**ACTIVITY LIST**:
1 > According to the CytoTronics job posting, which university did the company spin out from?
2 > Pick up the CytoTronics job posting after its last line and keep writing it.

**PASSAGE**:
————
Sr. Data Engineer (Python, Data Pipelines, AWS)
CytoTronics
CytoTronics is seeking a highly motivated and experienced Senior Data Engineer with a background in designing and building highly parallelized data processing pipelines. As a member of a small and dynamic team, the ideal candidate will have experience with a variety of data engineering tools and a passion for working closely with cross-functional teams to deliver scalable, efficient, and impactful data solutions.
Who We Are
CytoTronics is disrupting the traditional drug discovery process. Spinning out from Harvard after a decade of research, our proprietary semiconductor-cell interface can deliver high-dimensional functional assessment of live-cell responses at scale.
The Pixel™ family of cloud-enabled cell-plate readers enable high-resolution, multiplexed, real-time assessment of live-cell characteristics, which provide deeper understanding of how chemical or genetic perturbations affect cell function.
The software team provides support to all activities at CytoTronics, from the embedded software to data analysis tools running in the cloud. As an early member of the software team, you will play a key role in shaping our data infrastructure, pipelines, and processing tools, enabling deeper biological insights at scale.
See this 90 second video to get a sense for our technology: Accelerating drug discovery with live cell insights at scale.
The Role
As a Senior Data Engineer at CytoTronics, you will be a hands-on contributor to designing and implementing scalable data pipelines that process large datasets generated by our instruments. You will work closely with the biology, data science, and front-end teams to ensure the seamless flow of data, from raw acquisition to advanced analysis.
You will contribute to our data science toolbox API, used by internal and external Data Scientists. You will interface with and contribute to the cloud backend that handles the multiple terabytes of data generated by our instruments and processed in our APIs.
In practice, you will be architecting and maintaining high-performance data pipelines that transform terabytes of raw data (e.g., images, videos, time-series measurements) into meaningful biological insights. You will collaborate with others in the software team to help design systems capable of handling the massive scale of our data operations.
Who You Are
- You are a seasoned data engineer with significant experience in designing and building data processing pipelines.
————
**INFORMATION SUPPLIED**:
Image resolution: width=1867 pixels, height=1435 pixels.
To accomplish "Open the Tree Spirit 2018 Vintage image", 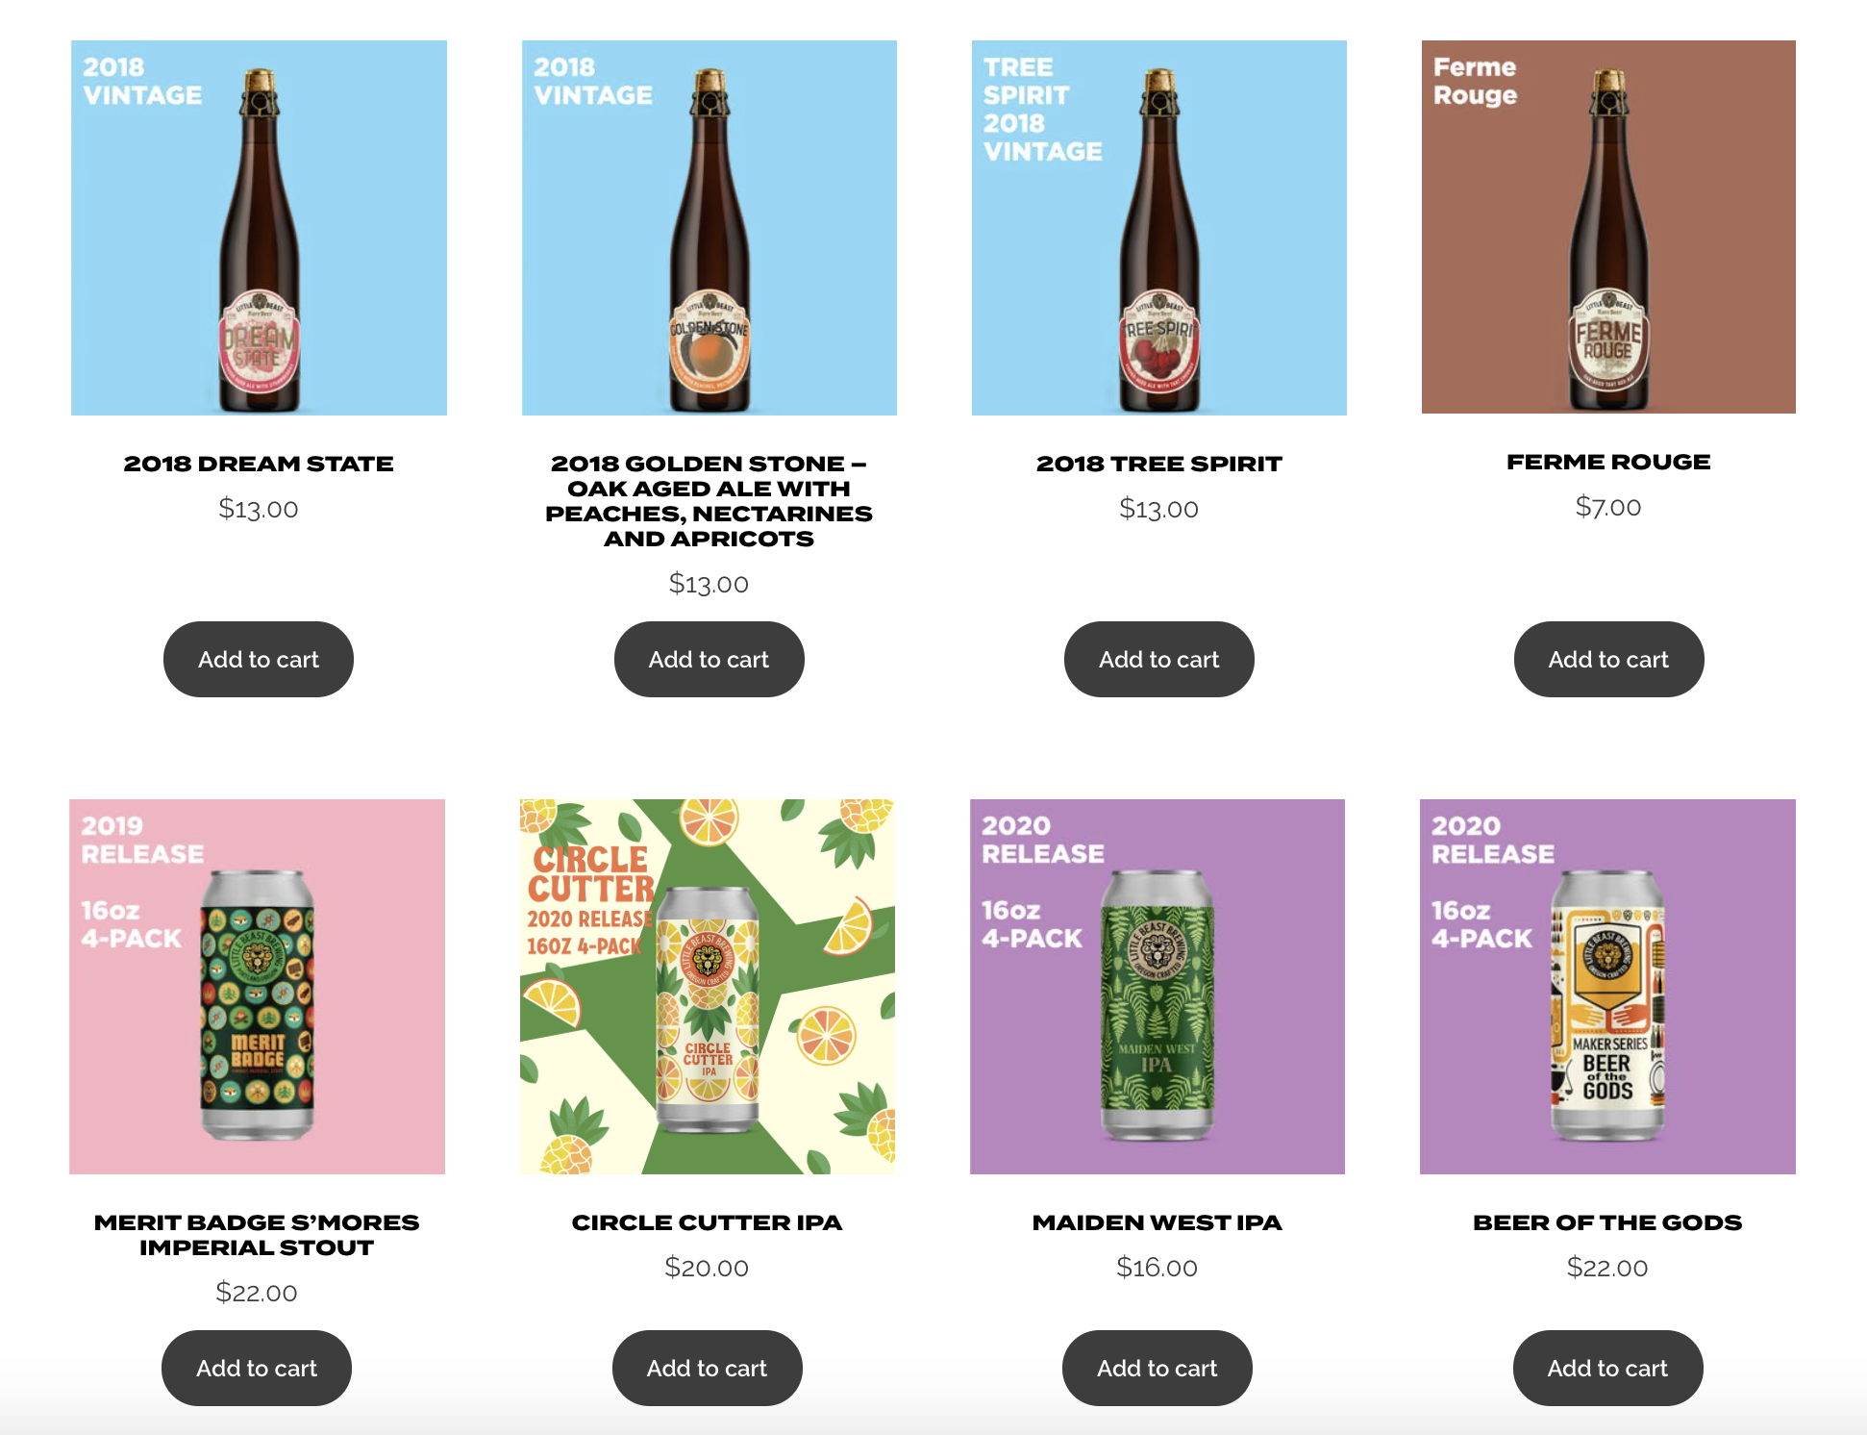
————
**EXERCISE RESPONSES**:
1 > Harvard.

2 >
- You have a strong background in Python, with hands-on experience in libraries such as NumPy, Pandas, SciPy, scikit-learn.
- You thrive in a dynamic startup environment and enjoy solving complex data engineering challenges.
- You have experience with parallel computing frameworks like Dask or similar, and are comfortable working in distributed computing environments.
- You are proactive in optimizing data processes, identifying performance bottlenecks, and implementing creative solutions to ensure reliability and scalability.
- You have a deep understanding of data best practices, such as data validation, error handling, and performance monitoring.
- You are comfortable contributing to and being a part of DevOps activities and are adept at continuously improving CI/CD processes in the context of data infrastructure.
- You have the curiosity to go down the technology stack, identify where to be proactive, develop creative solutions, and improvements that have immediate impact.
- You are comfortable contributing to and being a part of DevOps activities and you have a knack for continuously improving the CI/CD process.
Key Requirements
- 7+ years of experience in building highly parallelized data processing pipelines using Python.
- Expertise in data manipulation, transformation, and visualization libraries (NumPy, Pandas, SciPy, scikit-learn, matplotlib, seaborn, TensorFlow, etc).
- Experience in distributed data processing with frameworks like Dask or similar.
- Strong understanding of cloud-based data storage, processing, and computing (AWS preferred).
Nice to Have
- Signal / Image Processing, Scientific Data Analysis, Bioinformatics, Data Visualization
- Software for scientific / analytical / imaging devices
- Cloud infrastructure DevOps, Docker, Kubernetes, Terraform, etc.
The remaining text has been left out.